***** The input *****

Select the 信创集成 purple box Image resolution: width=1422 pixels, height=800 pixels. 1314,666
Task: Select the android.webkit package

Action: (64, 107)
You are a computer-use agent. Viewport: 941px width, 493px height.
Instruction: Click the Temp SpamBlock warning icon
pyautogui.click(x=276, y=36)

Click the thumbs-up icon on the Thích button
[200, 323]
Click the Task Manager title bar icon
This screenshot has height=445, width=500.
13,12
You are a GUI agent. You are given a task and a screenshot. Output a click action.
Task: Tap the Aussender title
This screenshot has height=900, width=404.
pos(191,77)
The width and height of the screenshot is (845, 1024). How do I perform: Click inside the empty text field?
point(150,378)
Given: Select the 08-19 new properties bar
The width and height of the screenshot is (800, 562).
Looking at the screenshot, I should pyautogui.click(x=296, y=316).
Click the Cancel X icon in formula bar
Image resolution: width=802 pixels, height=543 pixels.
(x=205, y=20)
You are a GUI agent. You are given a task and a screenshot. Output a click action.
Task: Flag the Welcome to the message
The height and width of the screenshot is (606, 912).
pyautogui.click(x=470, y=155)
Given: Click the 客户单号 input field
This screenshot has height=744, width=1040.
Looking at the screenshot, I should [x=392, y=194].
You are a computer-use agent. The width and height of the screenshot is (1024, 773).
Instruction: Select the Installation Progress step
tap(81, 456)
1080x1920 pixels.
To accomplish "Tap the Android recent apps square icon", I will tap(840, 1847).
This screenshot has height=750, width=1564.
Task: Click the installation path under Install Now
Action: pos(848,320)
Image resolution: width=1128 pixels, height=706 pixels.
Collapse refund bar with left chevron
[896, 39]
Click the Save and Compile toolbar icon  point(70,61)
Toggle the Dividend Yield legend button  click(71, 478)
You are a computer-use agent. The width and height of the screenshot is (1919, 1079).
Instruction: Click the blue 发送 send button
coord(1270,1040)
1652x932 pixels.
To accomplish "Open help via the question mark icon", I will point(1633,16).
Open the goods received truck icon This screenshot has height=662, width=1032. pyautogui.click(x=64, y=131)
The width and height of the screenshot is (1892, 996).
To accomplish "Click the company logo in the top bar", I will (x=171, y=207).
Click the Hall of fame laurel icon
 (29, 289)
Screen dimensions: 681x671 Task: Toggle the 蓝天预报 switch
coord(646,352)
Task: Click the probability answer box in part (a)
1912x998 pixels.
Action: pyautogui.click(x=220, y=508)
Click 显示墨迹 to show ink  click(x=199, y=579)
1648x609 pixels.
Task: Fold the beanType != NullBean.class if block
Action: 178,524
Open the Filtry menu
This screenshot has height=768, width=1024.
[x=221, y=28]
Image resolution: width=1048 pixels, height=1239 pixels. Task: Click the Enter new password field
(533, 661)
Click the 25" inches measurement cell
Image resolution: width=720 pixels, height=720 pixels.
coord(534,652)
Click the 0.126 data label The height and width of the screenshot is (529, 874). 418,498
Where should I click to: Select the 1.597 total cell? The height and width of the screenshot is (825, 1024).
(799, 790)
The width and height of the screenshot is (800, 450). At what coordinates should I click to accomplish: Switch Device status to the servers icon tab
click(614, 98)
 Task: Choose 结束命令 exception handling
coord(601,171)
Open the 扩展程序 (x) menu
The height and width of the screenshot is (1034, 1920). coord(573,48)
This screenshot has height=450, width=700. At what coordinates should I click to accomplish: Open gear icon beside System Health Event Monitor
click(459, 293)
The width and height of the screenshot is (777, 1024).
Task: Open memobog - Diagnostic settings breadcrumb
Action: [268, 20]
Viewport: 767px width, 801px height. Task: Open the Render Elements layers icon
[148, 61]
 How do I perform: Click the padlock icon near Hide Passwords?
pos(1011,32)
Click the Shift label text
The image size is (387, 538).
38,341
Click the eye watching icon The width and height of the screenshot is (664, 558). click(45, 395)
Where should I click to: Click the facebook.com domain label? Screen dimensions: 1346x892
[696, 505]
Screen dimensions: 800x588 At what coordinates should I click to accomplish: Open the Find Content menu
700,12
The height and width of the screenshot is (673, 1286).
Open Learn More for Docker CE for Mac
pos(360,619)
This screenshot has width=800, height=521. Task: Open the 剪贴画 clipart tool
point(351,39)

*****

Copy out, from the data above, each line where the string "title" is present.

Solution →
Click the Task Manager title bar icon
Task: Tap the Aussender title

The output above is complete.